------ Material for this task
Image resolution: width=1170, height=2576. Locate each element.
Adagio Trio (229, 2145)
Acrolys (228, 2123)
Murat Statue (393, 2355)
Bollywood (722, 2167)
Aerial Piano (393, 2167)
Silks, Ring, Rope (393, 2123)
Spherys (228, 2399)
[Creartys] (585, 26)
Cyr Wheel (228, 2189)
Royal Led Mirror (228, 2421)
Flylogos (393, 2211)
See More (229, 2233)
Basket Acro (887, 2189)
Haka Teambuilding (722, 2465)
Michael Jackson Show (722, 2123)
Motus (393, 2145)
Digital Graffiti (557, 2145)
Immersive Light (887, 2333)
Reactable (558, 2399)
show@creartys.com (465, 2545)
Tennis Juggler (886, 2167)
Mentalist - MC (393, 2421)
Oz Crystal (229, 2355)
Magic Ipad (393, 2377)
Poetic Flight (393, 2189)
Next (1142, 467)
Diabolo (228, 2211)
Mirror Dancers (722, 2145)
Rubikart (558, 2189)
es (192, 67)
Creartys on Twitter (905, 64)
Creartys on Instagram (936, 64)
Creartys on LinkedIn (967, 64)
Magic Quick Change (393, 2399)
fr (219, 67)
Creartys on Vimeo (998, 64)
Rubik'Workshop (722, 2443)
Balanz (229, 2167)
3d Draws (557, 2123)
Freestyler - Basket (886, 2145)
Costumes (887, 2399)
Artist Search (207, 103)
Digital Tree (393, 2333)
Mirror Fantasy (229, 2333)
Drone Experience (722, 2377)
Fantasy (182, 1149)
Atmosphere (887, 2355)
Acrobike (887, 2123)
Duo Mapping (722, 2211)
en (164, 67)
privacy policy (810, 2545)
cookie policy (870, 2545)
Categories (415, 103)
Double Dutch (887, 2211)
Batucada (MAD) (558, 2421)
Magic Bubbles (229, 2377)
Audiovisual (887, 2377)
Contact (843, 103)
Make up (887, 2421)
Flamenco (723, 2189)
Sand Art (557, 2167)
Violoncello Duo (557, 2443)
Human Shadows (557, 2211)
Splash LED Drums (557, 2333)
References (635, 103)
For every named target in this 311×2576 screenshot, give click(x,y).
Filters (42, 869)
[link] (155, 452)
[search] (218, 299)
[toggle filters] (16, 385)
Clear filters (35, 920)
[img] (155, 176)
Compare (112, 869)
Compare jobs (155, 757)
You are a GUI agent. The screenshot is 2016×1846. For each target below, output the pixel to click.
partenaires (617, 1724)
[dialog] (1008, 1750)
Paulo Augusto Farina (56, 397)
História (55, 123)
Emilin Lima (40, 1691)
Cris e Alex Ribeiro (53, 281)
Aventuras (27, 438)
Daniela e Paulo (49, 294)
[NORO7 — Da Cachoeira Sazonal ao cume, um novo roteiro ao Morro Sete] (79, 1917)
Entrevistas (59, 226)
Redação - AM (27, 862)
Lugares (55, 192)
------------
*Task*. Return all data verbatim.

*Response below*.
Image resolution: width=1170, height=2576. Locate each element.
Adagio Trio (229, 2145)
Acrolys (228, 2123)
Murat Statue (393, 2355)
Bollywood (722, 2167)
Aerial Piano (393, 2167)
Silks, Ring, Rope (393, 2123)
Spherys (228, 2399)
[Creartys] (585, 26)
Cyr Wheel (228, 2189)
Royal Led Mirror (228, 2421)
Flylogos (393, 2211)
See More (229, 2233)
Basket Acro (887, 2189)
Haka Teambuilding (722, 2465)
Michael Jackson Show (722, 2123)
Motus (393, 2145)
Digital Graffiti (557, 2145)
Immersive Light (887, 2333)
Reactable (558, 2399)
show@creartys.com (465, 2545)
Tennis Juggler (886, 2167)
Mentalist - MC (393, 2421)
Oz Crystal (229, 2355)
Magic Ipad (393, 2377)
Poetic Flight (393, 2189)
Next (1142, 467)
Diabolo (228, 2211)
Mirror Dancers (722, 2145)
Rubikart (558, 2189)
es (192, 67)
Creartys on Twitter (905, 64)
Creartys on Instagram (936, 64)
Creartys on LinkedIn (967, 64)
Magic Quick Change (393, 2399)
fr (219, 67)
Creartys on Vimeo (998, 64)
Rubik'Workshop (722, 2443)
Balanz (229, 2167)
3d Draws (557, 2123)
Freestyler - Basket (886, 2145)
Costumes (887, 2399)
Artist Search (207, 103)
Digital Tree (393, 2333)
Mirror Fantasy (229, 2333)
Drone Experience (722, 2377)
Fantasy (182, 1149)
Atmosphere (887, 2355)
Acrobike (887, 2123)
Duo Mapping (722, 2211)
en (164, 67)
privacy policy (810, 2545)
cookie policy (870, 2545)
Categories (415, 103)
Double Dutch (887, 2211)
Batucada (MAD) (558, 2421)
Magic Bubbles (229, 2377)
Audiovisual (887, 2377)
Contact (843, 103)
Make up (887, 2421)
Flamenco (723, 2189)
Sand Art (557, 2167)
Violoncello Duo (557, 2443)
Human Shadows (557, 2211)
Splash LED Drums (557, 2333)
References (635, 103)
For every named target in this 311×2576 screenshot, give click(x,y).
Filters (42, 869)
[link] (155, 452)
[search] (218, 299)
[toggle filters] (16, 385)
Clear filters (35, 920)
[img] (155, 176)
Compare (112, 869)
Compare jobs (155, 757)
You are a GUI agent. The screenshot is 2016×1846. For each target below, output the pixel to click.
partenaires (617, 1724)
[dialog] (1008, 1750)
Paulo Augusto Farina (56, 397)
História (55, 123)
Emilin Lima (40, 1691)
Cris e Alex Ribeiro (53, 281)
Aventuras (27, 438)
Daniela e Paulo (49, 294)
[NORO7 — Da Cachoeira Sazonal ao cume, um novo roteiro ao Morro Sete] (79, 1917)
Entrevistas (59, 226)
Redação - AM (27, 862)
Lugares (55, 192)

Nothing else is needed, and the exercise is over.